Informed estimates put the list McCain assembled during his presidential campaign in the neighborhood of 7 million emails. Though he’s subsequently launched both a leadership political action committee and a Senate reelection campaign, neither entity has been particularly activein engaging the full national list.
McCain has never been an enthusiastic fundraiser or a favorite of the party’s base, both powerful reasons to doubt his list’s effectiveness.
Clinton, whose presidential campaign sold most of its email list to her still-operating Senate campaign for $2.6 million, is legally barred from raising cash or engaging in other partisan political activities while she’s Secretary of State.
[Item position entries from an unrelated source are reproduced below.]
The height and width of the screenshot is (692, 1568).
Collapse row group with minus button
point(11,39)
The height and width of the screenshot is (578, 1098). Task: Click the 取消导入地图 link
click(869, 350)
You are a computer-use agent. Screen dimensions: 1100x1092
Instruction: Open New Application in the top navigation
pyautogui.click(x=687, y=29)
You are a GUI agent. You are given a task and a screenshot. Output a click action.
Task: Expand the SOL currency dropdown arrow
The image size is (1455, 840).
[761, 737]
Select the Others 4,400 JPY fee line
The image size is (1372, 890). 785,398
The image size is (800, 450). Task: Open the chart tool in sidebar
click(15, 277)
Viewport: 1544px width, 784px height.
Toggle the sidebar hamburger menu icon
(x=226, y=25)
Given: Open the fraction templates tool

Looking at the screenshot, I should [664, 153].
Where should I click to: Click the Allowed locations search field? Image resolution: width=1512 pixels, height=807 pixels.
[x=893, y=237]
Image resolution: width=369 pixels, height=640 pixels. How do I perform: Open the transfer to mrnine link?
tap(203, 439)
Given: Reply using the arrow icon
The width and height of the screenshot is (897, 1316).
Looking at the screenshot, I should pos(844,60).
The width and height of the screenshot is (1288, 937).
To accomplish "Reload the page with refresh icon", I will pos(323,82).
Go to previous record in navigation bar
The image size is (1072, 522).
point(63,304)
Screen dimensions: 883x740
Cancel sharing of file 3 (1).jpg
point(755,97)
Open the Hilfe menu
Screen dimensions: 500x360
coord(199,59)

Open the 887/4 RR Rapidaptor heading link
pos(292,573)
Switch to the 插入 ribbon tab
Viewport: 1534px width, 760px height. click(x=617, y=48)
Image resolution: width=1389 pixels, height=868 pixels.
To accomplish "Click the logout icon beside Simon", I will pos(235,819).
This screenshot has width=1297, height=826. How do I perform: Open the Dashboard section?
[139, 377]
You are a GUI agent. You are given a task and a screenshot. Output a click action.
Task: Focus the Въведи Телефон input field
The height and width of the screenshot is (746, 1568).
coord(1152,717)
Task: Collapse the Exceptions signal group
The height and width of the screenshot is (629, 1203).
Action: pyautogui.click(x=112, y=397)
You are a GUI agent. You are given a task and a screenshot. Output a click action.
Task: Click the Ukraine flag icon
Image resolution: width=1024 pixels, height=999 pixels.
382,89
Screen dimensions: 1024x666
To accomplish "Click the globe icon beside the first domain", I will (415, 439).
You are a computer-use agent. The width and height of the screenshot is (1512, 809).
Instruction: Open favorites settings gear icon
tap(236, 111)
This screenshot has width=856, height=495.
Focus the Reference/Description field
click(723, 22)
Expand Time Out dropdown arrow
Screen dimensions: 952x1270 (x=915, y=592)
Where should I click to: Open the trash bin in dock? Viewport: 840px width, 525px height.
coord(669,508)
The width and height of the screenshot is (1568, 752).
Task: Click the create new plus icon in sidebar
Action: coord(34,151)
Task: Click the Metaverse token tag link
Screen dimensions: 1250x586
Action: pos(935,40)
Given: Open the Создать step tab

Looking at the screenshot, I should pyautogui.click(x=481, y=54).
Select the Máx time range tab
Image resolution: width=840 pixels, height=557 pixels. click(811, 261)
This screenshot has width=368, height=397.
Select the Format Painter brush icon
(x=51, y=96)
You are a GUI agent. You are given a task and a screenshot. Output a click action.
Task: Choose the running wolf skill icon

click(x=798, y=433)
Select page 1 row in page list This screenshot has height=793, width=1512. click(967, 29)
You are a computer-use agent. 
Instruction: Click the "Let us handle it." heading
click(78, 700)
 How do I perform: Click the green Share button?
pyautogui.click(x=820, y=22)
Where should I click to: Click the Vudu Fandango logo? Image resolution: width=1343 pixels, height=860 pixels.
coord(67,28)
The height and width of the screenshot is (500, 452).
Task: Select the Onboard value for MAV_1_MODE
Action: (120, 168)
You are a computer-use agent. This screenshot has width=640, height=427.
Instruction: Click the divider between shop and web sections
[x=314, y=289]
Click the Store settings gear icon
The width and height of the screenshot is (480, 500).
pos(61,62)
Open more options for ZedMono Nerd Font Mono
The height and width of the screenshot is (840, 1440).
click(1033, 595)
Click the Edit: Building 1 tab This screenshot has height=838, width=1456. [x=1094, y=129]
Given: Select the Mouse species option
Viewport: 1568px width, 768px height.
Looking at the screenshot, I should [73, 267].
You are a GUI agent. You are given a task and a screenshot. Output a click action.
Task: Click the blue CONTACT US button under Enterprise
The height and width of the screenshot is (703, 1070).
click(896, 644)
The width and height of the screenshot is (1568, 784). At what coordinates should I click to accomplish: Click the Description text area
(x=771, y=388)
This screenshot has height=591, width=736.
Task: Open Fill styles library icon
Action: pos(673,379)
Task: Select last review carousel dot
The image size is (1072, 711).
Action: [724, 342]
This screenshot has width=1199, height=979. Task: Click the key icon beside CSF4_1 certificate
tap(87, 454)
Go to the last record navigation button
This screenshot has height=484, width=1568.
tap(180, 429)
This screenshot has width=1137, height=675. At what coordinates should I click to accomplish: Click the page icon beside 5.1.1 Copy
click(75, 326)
Though her Senate campaign and renters like NoLimits.org, a new non-profit headed by former Clinton aide Ann Lewis, can help keep parts of the list fresh, Bullseye’s Thurman said that’s no substitute for an engaged principal cultivating a list.
“Hillary Clinton’s list is obviously very strong, but you can’t rank it that high because she can’t nurture it while she is secretary of state,” said Thurman, who served as deputy Internet director for Clinton’s presidential campaign. “And it’s very hard to transfer it from one organization to another.”
The Democratic Senatorial Campaign Committee
An innovative arrangement helped build an estimated 1.5-million-email list (the DSCC disputes this estimate, but refused to reveal the size of their list) and boost its fundraising—the DSCC offers Senate candidates discounts on its web technology in exchange for some of the emails they’ve assembled by the end of their campaigns.
This small, but emerging list is being assembled under the auspices of the Susan B. Anthony List, a group that supports female politicians who oppose abortion rights. The list , which now boasts more than 100,000 emails, saw its membership spike soon after McCain tapped Alaska Gov. Sarah Palin – a vigorous abortion rights opponent – to be his running mate.
The group responded by forming an online social network called Team Sarah that is not affiliated with Palin, but now boasts nearly 70,000 members who have used it to organize Tea Parties and oppose Obama administration nominees.
“It’s not beneficial to have a list of 1 million people who don’t read your stuff most of the time and don’t really do anything about it" when they do, said SBA List political director Joy Yearout. “We’re in the business of engaging people in the political process and we want good, dedicated people. … Our vision right now for Team Sarah is to make it the conservative MoveOn.org.”
Sen. Barbara Boxer (D-Calif.)
This list, which some estimates put at 500,000 emails, is among the strongest senatorial lists.
Boxer, who’s been building it for six years and has used it to raise millions for her own campaign and for other Democrats, benefits from being a liberal Democrat from among the most liberal states – a state which also happens to be a top political ATM.
American Family Association
This socially conservative nonprofit, which owns 180 radio stations in 28 states, boasts a list estimated at 1.5 million emails, which it uses to rally support for values-oriented causes including de-funding the National Endowment for the Arts and opposing what it calls the “Homosexual Agenda.”